Catalina permaneció en silencio, asimilando lo que había oído. Marcos lo había invertido todo. En su versión de los hechos él era la pobre víctima de las circunstancias y ella la esposa cruel que no era capaz de perdonar.

—Diego, tu padre me fue infiel —Catalina pronunció cada palabra con claridad—. No fue un solo desliz. Me traicionó de forma sistemática. Duró varios meses, tal vez más.

—Mamá, no quiero hablar de eso —Diego hizo una mueca aún mayor—. Solo te pido que lo pienses otra vez. ¿Tal vez no vale la pena tomar decisiones basadas en las emociones?

—¿Basadas en las emociones? —Catalina levantó una ceja—. Diego, tengo cuarenta y nueve años. Hace mucho que no tomo decisiones basadas en las emociones.

—Entonces ¿por qué no puedes perdonar a papá?

—¡Porque no quiero! —Catalina lo miró directamente a los ojos—. Tengo ese derecho.

Diego se levantó y se acercó a la ventana. Catalina vio su espalda tensa y los puños fuertemente cerrados. Su hijo estaba enfadado pero intentaba ocultarlo. Claramente había venido con un propósito y no esperaba que su madre se resistiera.

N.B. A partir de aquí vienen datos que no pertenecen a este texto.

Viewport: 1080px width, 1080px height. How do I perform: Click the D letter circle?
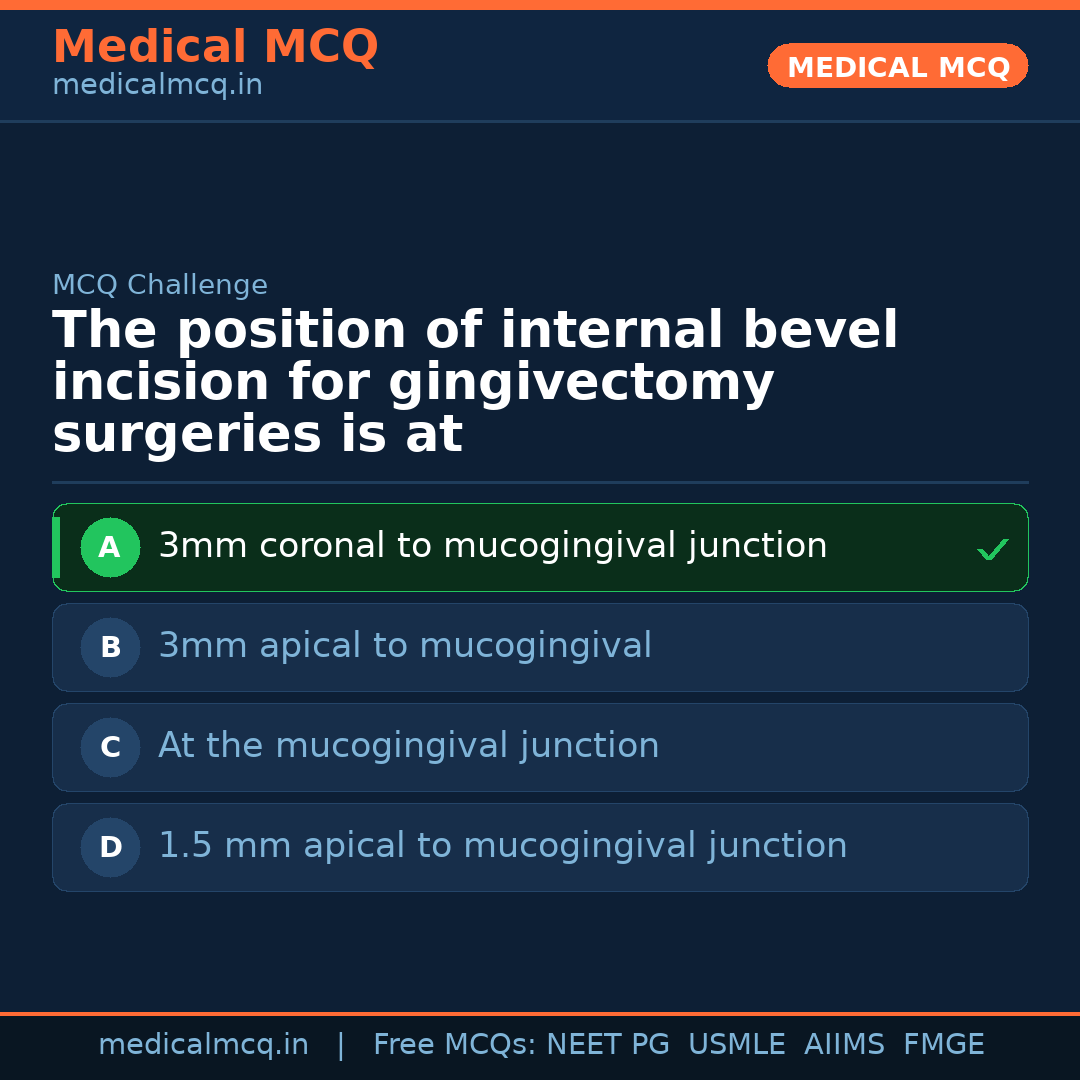[110, 848]
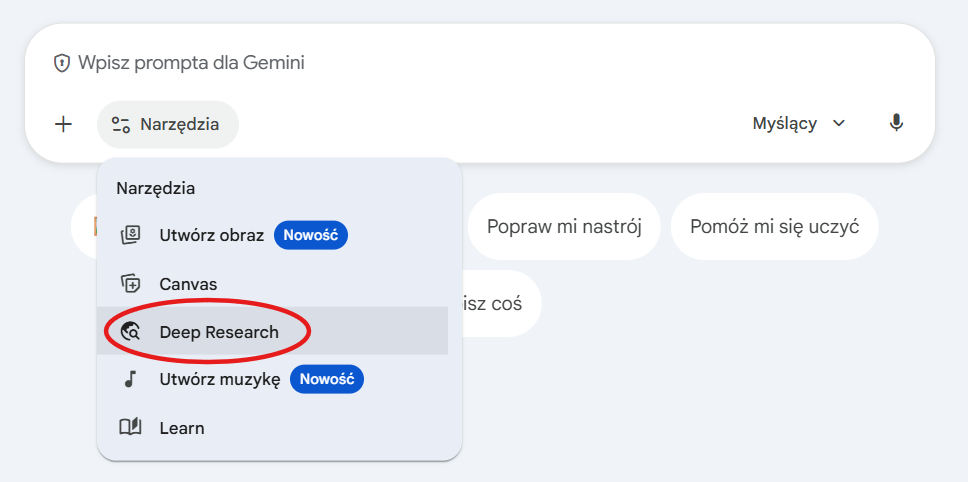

—Mamá, ¿te das cuenta de que nos pones en una situación incómoda? —Diego se volvió hacia ella—. ¿A mí y a Sofía? ¿Ahora tenemos que elegir entre vosotros dos?

—Yo no le pido a nadie que elija.

—¡Pero eso es exactamente lo que nos obligas a hacer! —Diego levantó la voz, sin poder contenerse—. Papá dice una cosa, tú dices otra. ¿A quién se supone que debo creer?

—Creé a quien quieras —Catalina se frotó cansada la frente con los dedos—. No te estoy obligando a nada.

Diego cogió su chaqueta y se dirigió a la puerta. En el umbral se volvió y soltó:

—Papá al menos reconoce sus errores. Tú ni siquiera quieres hablar como es debido.

Catalina se quedó sentada en el sillón, mirando el té a medio beber y el pastel intacto. Un dolor sordo se extendía por su pecho, pero no había lágrimas. Era como si ya las hubiera derramado todas durante las últimas dos semanas.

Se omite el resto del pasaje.